* _Data for locating displayed items_:

===============

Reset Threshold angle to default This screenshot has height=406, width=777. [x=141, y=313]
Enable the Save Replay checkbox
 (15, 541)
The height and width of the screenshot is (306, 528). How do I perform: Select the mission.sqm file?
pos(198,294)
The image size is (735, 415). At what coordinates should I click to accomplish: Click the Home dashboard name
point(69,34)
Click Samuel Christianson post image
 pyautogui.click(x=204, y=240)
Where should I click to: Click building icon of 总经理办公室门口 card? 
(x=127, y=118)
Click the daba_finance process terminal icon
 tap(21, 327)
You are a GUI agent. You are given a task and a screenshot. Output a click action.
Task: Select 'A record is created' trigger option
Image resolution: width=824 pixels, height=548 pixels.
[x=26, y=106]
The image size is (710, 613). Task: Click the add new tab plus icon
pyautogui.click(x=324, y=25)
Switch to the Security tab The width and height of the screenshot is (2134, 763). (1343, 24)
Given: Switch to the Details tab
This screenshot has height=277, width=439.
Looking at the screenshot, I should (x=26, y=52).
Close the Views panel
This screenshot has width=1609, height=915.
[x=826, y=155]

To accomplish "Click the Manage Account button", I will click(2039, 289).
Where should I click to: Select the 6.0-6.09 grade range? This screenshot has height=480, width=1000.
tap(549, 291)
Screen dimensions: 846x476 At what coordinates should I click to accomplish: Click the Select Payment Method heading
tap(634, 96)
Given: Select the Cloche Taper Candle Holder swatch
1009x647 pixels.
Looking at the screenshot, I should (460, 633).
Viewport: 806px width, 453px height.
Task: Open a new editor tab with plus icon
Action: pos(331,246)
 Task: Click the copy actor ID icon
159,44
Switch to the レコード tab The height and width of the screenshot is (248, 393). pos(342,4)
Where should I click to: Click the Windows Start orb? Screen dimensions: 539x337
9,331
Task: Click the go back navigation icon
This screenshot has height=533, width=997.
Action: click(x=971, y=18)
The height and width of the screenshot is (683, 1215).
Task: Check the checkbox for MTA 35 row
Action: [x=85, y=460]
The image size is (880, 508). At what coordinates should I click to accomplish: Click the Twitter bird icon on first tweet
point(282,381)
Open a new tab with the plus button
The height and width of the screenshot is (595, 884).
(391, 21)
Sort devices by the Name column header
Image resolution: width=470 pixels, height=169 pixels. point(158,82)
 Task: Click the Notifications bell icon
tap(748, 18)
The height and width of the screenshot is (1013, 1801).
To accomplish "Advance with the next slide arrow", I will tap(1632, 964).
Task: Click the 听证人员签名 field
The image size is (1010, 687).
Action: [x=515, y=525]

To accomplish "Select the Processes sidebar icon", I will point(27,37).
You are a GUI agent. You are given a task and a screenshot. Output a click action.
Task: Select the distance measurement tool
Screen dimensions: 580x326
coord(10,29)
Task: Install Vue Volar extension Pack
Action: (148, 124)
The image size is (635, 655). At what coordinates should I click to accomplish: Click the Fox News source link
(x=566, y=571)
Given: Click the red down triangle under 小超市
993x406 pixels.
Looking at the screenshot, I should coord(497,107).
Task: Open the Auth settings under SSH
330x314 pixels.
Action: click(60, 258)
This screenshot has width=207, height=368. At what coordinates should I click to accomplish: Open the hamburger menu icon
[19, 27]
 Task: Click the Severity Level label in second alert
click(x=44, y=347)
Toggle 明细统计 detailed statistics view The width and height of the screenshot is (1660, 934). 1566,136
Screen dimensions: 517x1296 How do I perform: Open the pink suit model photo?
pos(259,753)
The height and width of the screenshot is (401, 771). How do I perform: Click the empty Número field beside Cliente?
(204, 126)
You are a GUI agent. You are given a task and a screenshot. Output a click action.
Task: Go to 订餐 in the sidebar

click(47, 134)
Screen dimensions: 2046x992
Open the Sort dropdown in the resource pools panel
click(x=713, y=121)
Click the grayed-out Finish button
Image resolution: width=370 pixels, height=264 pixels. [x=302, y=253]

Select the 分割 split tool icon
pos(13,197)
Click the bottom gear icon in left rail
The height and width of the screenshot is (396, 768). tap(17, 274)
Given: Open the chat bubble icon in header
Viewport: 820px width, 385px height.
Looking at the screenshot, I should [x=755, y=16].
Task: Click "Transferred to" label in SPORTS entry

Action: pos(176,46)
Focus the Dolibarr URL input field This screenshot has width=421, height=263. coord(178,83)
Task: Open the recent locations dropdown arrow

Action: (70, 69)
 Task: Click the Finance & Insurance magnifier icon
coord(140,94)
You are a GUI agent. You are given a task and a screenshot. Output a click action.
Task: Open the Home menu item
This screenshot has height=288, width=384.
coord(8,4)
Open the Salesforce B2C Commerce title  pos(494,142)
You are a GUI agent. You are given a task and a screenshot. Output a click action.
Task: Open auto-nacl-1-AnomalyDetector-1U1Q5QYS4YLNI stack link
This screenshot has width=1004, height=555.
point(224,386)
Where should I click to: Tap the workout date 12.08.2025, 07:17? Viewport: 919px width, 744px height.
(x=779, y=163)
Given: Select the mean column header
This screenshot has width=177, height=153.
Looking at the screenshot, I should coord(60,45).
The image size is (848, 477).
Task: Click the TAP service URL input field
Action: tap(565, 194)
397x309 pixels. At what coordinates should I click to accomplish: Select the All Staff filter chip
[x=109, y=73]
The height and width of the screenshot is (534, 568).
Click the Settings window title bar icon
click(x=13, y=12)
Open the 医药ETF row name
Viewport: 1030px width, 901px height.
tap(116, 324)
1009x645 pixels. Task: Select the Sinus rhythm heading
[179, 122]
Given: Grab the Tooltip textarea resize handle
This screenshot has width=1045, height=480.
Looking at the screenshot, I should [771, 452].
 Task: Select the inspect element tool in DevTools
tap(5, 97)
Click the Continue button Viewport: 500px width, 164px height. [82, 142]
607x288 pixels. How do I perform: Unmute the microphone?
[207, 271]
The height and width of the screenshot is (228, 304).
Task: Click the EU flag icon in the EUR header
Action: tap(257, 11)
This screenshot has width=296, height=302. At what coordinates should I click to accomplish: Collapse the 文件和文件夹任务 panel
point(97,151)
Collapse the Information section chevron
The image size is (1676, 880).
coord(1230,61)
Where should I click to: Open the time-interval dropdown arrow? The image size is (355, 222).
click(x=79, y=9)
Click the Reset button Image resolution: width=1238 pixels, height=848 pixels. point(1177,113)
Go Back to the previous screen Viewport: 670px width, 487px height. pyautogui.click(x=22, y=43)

===============

* _OBJECTIVE_: Please extract every line of the data above and reproduce each one verbatim, with nothing changed or left out.

* _COMPLETED TASK_:
Reset Threshold angle to default This screenshot has height=406, width=777. [x=141, y=313]
Enable the Save Replay checkbox
 (15, 541)
The height and width of the screenshot is (306, 528). How do I perform: Select the mission.sqm file?
pos(198,294)
The image size is (735, 415). At what coordinates should I click to accomplish: Click the Home dashboard name
point(69,34)
Click Samuel Christianson post image
 pyautogui.click(x=204, y=240)
Where should I click to: Click building icon of 总经理办公室门口 card? 
(x=127, y=118)
Click the daba_finance process terminal icon
 tap(21, 327)
You are a GUI agent. You are given a task and a screenshot. Output a click action.
Task: Select 'A record is created' trigger option
Image resolution: width=824 pixels, height=548 pixels.
[x=26, y=106]
The image size is (710, 613). Task: Click the add new tab plus icon
pyautogui.click(x=324, y=25)
Switch to the Security tab The width and height of the screenshot is (2134, 763). (1343, 24)
Given: Switch to the Details tab
This screenshot has height=277, width=439.
Looking at the screenshot, I should (x=26, y=52).
Close the Views panel
This screenshot has width=1609, height=915.
[x=826, y=155]

To accomplish "Click the Manage Account button", I will click(2039, 289).
Where should I click to: Select the 6.0-6.09 grade range? This screenshot has height=480, width=1000.
tap(549, 291)
Screen dimensions: 846x476 At what coordinates should I click to accomplish: Click the Select Payment Method heading
tap(634, 96)
Given: Select the Cloche Taper Candle Holder swatch
1009x647 pixels.
Looking at the screenshot, I should (460, 633).
Viewport: 806px width, 453px height.
Task: Open a new editor tab with plus icon
Action: pos(331,246)
 Task: Click the copy actor ID icon
159,44
Switch to the レコード tab The height and width of the screenshot is (248, 393). pos(342,4)
Where should I click to: Click the Windows Start orb? Screen dimensions: 539x337
9,331
Task: Click the go back navigation icon
This screenshot has height=533, width=997.
Action: click(x=971, y=18)
The height and width of the screenshot is (683, 1215).
Task: Check the checkbox for MTA 35 row
Action: [x=85, y=460]
The image size is (880, 508). At what coordinates should I click to accomplish: Click the Twitter bird icon on first tweet
point(282,381)
Open a new tab with the plus button
The height and width of the screenshot is (595, 884).
(391, 21)
Sort devices by the Name column header
Image resolution: width=470 pixels, height=169 pixels. point(158,82)
 Task: Click the Notifications bell icon
tap(748, 18)
The height and width of the screenshot is (1013, 1801).
To accomplish "Advance with the next slide arrow", I will tap(1632, 964).
Task: Click the 听证人员签名 field
The image size is (1010, 687).
Action: [x=515, y=525]

To accomplish "Select the Processes sidebar icon", I will point(27,37).
You are a GUI agent. You are given a task and a screenshot. Output a click action.
Task: Select the distance measurement tool
Screen dimensions: 580x326
coord(10,29)
Task: Install Vue Volar extension Pack
Action: (148, 124)
The image size is (635, 655). At what coordinates should I click to accomplish: Click the Fox News source link
(x=566, y=571)
Given: Click the red down triangle under 小超市
993x406 pixels.
Looking at the screenshot, I should coord(497,107).
Task: Open the Auth settings under SSH
330x314 pixels.
Action: click(60, 258)
This screenshot has width=207, height=368. At what coordinates should I click to accomplish: Open the hamburger menu icon
[19, 27]
 Task: Click the Severity Level label in second alert
click(x=44, y=347)
Toggle 明细统计 detailed statistics view The width and height of the screenshot is (1660, 934). 1566,136
Screen dimensions: 517x1296 How do I perform: Open the pink suit model photo?
pos(259,753)
The height and width of the screenshot is (401, 771). How do I perform: Click the empty Número field beside Cliente?
(204, 126)
You are a GUI agent. You are given a task and a screenshot. Output a click action.
Task: Go to 订餐 in the sidebar

click(47, 134)
Screen dimensions: 2046x992
Open the Sort dropdown in the resource pools panel
click(x=713, y=121)
Click the grayed-out Finish button
Image resolution: width=370 pixels, height=264 pixels. [x=302, y=253]

Select the 分割 split tool icon
pos(13,197)
Click the bottom gear icon in left rail
The height and width of the screenshot is (396, 768). tap(17, 274)
Given: Open the chat bubble icon in header
Viewport: 820px width, 385px height.
Looking at the screenshot, I should [x=755, y=16].
Task: Click "Transferred to" label in SPORTS entry

Action: pos(176,46)
Focus the Dolibarr URL input field This screenshot has width=421, height=263. coord(178,83)
Task: Open the recent locations dropdown arrow

Action: (70, 69)
 Task: Click the Finance & Insurance magnifier icon
coord(140,94)
You are a GUI agent. You are given a task and a screenshot. Output a click action.
Task: Open the Home menu item
This screenshot has height=288, width=384.
coord(8,4)
Open the Salesforce B2C Commerce title  pos(494,142)
You are a GUI agent. You are given a task and a screenshot. Output a click action.
Task: Open auto-nacl-1-AnomalyDetector-1U1Q5QYS4YLNI stack link
This screenshot has width=1004, height=555.
point(224,386)
Where should I click to: Tap the workout date 12.08.2025, 07:17? Viewport: 919px width, 744px height.
(x=779, y=163)
Given: Select the mean column header
This screenshot has width=177, height=153.
Looking at the screenshot, I should coord(60,45).
The image size is (848, 477).
Task: Click the TAP service URL input field
Action: tap(565, 194)
397x309 pixels. At what coordinates should I click to accomplish: Select the All Staff filter chip
[x=109, y=73]
The height and width of the screenshot is (534, 568).
Click the Settings window title bar icon
click(x=13, y=12)
Open the 医药ETF row name
Viewport: 1030px width, 901px height.
tap(116, 324)
1009x645 pixels. Task: Select the Sinus rhythm heading
[179, 122]
Given: Grab the Tooltip textarea resize handle
This screenshot has width=1045, height=480.
Looking at the screenshot, I should [771, 452].
 Task: Select the inspect element tool in DevTools
tap(5, 97)
Click the Continue button Viewport: 500px width, 164px height. [82, 142]
607x288 pixels. How do I perform: Unmute the microphone?
[207, 271]
The height and width of the screenshot is (228, 304).
Task: Click the EU flag icon in the EUR header
Action: tap(257, 11)
This screenshot has width=296, height=302. At what coordinates should I click to accomplish: Collapse the 文件和文件夹任务 panel
point(97,151)
Collapse the Information section chevron
The image size is (1676, 880).
coord(1230,61)
Where should I click to: Open the time-interval dropdown arrow? The image size is (355, 222).
click(x=79, y=9)
Click the Reset button Image resolution: width=1238 pixels, height=848 pixels. point(1177,113)
Go Back to the previous screen Viewport: 670px width, 487px height. pyautogui.click(x=22, y=43)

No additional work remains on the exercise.